Introduction
Placental abruption is a rare but serious complication affecting 3 to 10 per 1000 pregnancies worldwide (1, 2). It is a clinical diagnosis defined as partial or complete detachment of the placenta before delivery (2). The complication is associated with maternal and perinatal morbidity and mortality and accounts for around 10% of all perinatal deaths in developed countries (2). The most common risk factors include hypertension (3), pre-eclampsia (4), smoking (5) and the extremes of maternal age (1, 2). A genetic predisposition also seems to be implicated; women experiencing abruption in one pregnancy have an 11-fold increased risk of having an abruption in a subsequent pregnancy (5, 6). Abruption also occurs however, in the absence of these factors. Knowledge about additional contributing factors is important to better explain the variation of this complication in the population.
In Europe, immigrant women represent a significant proportion of all childbearing women (7) and in Norway, 29% of all births in 2019 were to immigrant women (8). Immigrants comprise a heterogeneous group, with diverse backgrounds and immigration reasons and they differ in relation to the known risk factors for placental abruption, including hypertension and smoking (9). Refugees are considered a vulnerable group for adverse pregnancy outcomes (10), while women immigrating for work or educational reasons may have equivalent or even better outcomes than the receiving population (11). Some immigrants also appear to have better health upon arrival than the host population though this may worsen over time (9).
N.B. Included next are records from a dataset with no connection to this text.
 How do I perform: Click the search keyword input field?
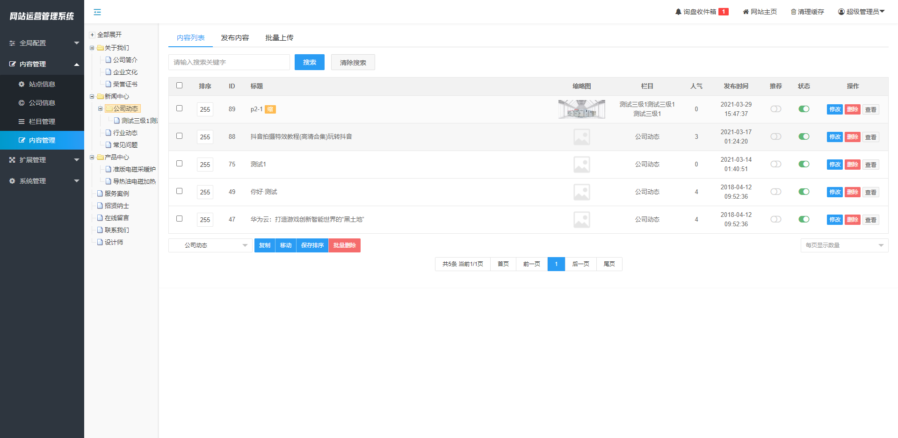tap(229, 62)
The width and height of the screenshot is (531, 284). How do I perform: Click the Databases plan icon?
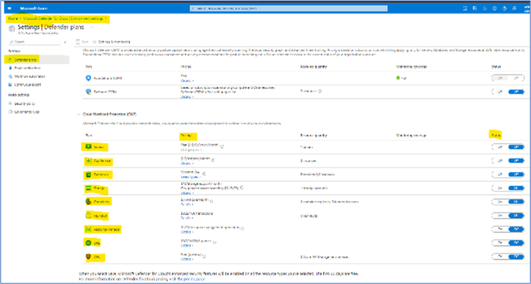[x=87, y=175]
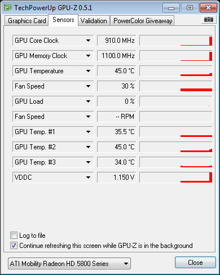Expand the GPU Temperature sensor dropdown
This screenshot has width=220, height=275.
pyautogui.click(x=88, y=71)
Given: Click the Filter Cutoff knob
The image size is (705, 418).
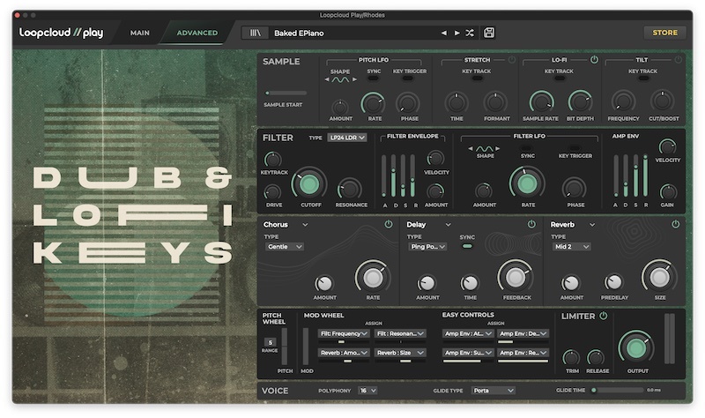Looking at the screenshot, I should pyautogui.click(x=309, y=184).
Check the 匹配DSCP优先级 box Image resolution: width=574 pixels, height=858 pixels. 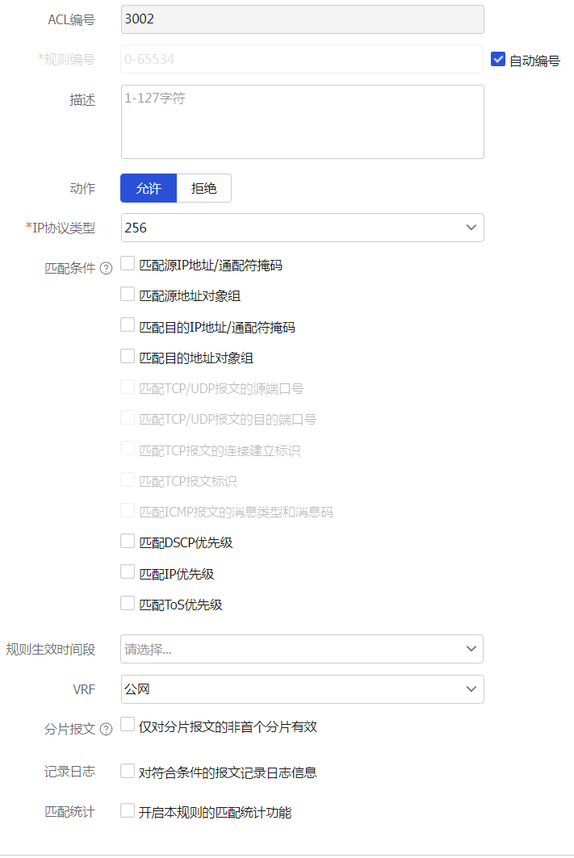(x=128, y=541)
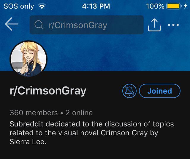Go back using the left arrow
This screenshot has width=190, height=159.
tap(12, 24)
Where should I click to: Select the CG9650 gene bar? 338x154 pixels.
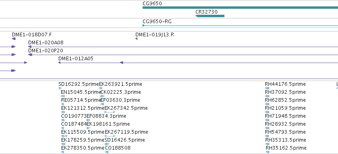pos(240,8)
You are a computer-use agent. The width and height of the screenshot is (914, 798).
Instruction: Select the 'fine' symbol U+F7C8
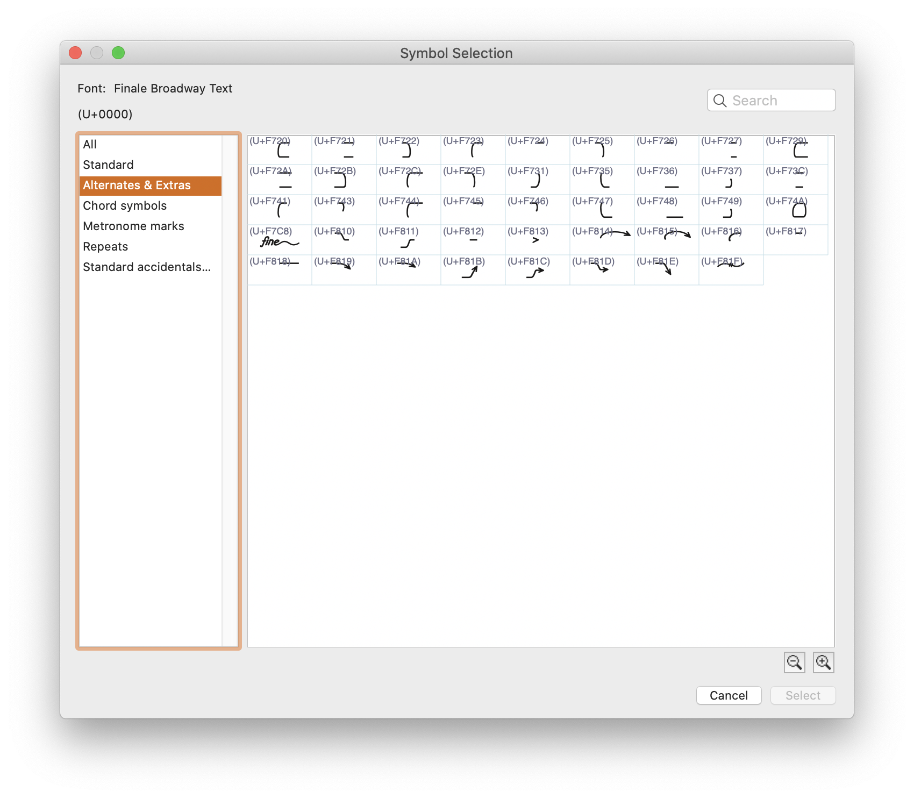279,240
Few studies have compared the occurrence of placental abruption between immigrant and non-immigrant women. Among those who have, an increased risk has been found for black women compared to white women (2, 12), and the risk of abruption for immigrants as a group seems to increase with length of residence in the receiving country (13). However, the analyses in these studies have not been performed according to specific maternal country or region of birth nor by reason for immigration, so potential variations in placental abruption may be masked in grouping all immigrant women together. The aims of this study were to estimate the incidence of placental abruption in immigrant women in Norway compared to non-immigrants by maternal country and region of birth, reason for immigration and length of residence.